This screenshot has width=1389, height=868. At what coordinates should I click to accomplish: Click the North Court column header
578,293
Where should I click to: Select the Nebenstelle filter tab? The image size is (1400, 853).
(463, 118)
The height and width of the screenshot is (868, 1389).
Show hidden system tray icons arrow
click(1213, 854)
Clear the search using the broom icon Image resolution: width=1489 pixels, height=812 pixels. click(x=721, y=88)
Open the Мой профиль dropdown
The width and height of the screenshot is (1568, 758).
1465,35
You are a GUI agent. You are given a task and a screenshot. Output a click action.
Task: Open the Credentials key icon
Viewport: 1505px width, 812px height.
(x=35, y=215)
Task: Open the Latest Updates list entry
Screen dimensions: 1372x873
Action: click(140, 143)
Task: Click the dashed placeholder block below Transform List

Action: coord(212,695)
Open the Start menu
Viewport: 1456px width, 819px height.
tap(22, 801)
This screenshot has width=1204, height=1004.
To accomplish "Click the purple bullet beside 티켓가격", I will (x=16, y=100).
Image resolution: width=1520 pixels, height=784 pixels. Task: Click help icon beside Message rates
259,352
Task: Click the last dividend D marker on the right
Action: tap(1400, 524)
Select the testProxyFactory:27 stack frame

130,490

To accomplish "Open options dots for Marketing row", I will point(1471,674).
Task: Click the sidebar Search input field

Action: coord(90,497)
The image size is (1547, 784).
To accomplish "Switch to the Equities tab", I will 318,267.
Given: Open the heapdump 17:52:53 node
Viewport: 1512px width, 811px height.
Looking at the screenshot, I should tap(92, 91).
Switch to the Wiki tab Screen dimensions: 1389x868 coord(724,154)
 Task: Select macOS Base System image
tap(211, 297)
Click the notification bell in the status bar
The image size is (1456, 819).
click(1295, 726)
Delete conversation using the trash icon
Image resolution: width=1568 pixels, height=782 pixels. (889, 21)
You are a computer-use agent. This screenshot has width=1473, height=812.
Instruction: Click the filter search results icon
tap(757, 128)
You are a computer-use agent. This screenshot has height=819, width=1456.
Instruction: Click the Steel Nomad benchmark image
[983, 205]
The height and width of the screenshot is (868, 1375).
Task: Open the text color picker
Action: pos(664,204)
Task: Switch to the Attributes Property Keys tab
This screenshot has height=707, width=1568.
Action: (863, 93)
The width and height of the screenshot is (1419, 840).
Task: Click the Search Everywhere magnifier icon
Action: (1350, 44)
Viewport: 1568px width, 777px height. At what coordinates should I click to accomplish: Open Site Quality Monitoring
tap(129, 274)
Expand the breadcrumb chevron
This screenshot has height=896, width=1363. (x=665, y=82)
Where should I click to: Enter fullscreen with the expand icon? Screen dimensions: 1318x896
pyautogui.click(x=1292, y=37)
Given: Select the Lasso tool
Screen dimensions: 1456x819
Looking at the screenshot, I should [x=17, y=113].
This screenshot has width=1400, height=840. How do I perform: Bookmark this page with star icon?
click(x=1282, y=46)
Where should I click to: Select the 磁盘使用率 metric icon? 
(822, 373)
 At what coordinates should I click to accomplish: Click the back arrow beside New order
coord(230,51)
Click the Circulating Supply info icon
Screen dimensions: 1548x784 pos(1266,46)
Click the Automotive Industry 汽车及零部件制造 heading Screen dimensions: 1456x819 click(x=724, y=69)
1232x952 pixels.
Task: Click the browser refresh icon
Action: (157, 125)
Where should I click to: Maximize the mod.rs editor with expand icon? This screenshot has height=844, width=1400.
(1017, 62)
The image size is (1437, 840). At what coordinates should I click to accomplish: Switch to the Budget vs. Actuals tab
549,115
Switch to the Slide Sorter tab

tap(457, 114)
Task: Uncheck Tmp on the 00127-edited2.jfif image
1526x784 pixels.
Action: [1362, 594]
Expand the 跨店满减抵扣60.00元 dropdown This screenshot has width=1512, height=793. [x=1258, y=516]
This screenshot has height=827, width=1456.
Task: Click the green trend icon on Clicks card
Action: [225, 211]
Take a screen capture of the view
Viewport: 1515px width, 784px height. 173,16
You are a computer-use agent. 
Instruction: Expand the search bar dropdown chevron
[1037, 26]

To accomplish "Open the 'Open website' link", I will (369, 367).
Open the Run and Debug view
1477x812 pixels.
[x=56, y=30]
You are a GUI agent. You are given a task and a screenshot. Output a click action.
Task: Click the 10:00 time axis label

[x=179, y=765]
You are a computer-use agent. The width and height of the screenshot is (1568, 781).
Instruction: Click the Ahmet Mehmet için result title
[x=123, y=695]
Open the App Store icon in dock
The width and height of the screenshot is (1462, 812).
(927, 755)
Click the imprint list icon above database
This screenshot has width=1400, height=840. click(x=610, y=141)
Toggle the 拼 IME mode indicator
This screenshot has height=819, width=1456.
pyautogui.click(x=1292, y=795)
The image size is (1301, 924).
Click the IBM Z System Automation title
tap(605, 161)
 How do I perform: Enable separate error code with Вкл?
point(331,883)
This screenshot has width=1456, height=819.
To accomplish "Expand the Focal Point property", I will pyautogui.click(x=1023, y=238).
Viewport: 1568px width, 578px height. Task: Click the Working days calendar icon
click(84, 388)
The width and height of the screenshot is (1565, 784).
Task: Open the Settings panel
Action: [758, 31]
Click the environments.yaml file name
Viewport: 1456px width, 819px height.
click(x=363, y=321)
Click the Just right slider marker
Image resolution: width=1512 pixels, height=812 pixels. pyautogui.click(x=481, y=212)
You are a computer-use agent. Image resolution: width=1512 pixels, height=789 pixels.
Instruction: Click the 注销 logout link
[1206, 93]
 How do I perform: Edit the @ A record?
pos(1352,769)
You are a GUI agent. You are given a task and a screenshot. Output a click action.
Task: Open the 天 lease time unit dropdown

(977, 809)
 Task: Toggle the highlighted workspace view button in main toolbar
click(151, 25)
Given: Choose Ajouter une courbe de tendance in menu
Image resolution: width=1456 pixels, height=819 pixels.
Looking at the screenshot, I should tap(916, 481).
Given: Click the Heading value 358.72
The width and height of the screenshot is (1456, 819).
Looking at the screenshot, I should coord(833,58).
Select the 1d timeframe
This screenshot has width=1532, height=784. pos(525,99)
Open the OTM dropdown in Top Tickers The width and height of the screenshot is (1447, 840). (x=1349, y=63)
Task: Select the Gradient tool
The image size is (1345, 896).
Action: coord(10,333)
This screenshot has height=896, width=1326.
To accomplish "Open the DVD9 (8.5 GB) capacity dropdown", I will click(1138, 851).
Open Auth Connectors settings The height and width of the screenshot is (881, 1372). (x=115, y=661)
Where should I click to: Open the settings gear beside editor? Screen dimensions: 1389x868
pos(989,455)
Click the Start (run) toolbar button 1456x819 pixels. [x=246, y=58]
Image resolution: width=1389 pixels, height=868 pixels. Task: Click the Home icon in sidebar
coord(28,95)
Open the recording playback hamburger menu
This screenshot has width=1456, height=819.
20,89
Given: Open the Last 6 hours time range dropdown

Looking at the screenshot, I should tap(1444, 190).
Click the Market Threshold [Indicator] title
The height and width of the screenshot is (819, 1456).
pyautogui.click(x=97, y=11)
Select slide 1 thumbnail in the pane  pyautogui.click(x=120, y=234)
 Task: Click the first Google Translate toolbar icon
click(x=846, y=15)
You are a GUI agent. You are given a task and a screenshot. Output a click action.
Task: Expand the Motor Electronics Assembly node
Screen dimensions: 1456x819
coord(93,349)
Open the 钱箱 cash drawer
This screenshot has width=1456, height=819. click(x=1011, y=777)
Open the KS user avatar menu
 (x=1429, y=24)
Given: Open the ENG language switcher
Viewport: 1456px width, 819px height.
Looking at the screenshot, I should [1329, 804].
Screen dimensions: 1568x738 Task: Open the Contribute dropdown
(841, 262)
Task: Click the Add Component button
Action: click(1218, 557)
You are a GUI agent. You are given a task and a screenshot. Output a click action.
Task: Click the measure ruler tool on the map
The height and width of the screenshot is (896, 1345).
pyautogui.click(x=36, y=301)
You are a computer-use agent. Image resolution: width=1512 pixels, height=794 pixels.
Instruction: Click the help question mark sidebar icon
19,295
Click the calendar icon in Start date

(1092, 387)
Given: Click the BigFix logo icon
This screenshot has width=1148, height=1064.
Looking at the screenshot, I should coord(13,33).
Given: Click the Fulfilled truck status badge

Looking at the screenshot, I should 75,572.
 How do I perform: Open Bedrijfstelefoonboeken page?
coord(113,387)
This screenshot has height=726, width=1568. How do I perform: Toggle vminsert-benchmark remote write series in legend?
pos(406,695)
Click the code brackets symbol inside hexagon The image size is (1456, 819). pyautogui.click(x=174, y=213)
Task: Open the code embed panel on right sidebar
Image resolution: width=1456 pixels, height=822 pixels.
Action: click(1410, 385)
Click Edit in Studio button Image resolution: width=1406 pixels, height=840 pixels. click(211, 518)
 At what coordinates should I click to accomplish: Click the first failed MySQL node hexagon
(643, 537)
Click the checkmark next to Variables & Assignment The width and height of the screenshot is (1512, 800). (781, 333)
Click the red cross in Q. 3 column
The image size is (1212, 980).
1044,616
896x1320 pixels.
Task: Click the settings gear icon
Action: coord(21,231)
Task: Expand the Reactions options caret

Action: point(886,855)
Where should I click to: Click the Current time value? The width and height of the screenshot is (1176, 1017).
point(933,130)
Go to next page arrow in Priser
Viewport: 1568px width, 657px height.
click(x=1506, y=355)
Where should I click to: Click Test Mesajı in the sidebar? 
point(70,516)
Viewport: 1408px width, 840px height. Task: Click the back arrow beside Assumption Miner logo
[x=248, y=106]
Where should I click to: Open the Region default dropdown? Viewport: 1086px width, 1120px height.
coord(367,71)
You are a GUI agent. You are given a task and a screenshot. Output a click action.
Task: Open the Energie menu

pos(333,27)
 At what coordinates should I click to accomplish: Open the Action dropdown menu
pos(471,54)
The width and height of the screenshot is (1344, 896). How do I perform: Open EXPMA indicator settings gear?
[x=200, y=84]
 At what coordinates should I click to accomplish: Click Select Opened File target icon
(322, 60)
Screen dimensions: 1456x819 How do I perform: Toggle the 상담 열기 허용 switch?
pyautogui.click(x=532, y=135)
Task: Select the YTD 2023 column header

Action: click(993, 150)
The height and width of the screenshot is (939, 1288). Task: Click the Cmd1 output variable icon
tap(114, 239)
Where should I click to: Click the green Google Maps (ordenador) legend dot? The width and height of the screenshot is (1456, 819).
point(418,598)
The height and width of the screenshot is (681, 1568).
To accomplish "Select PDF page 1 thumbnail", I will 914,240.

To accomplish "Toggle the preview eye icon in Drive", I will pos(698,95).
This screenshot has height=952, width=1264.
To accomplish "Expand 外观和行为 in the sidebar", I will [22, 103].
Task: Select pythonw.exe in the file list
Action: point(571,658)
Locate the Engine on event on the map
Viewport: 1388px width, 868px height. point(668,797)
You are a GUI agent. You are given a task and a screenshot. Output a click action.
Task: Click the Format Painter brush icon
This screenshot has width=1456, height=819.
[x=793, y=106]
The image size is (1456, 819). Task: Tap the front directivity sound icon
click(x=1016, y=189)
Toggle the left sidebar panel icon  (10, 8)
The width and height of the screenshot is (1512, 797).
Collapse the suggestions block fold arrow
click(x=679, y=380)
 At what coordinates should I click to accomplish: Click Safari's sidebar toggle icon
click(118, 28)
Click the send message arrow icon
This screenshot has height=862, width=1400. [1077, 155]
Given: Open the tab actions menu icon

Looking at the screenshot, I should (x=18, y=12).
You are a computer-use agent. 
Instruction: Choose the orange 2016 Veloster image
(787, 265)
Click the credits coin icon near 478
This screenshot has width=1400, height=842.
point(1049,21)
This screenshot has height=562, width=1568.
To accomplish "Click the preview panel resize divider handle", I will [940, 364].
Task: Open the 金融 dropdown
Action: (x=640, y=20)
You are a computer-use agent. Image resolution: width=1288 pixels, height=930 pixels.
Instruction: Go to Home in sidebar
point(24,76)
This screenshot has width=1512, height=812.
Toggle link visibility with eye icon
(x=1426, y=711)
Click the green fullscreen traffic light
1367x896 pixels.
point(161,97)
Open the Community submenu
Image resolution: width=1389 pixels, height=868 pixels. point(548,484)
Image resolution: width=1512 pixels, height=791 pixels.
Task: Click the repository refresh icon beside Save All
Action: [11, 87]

◆ Exercise prompt:
Check each line of the data above for the string "computer" and report only how many lines have it.

◆ Solution to this task:
8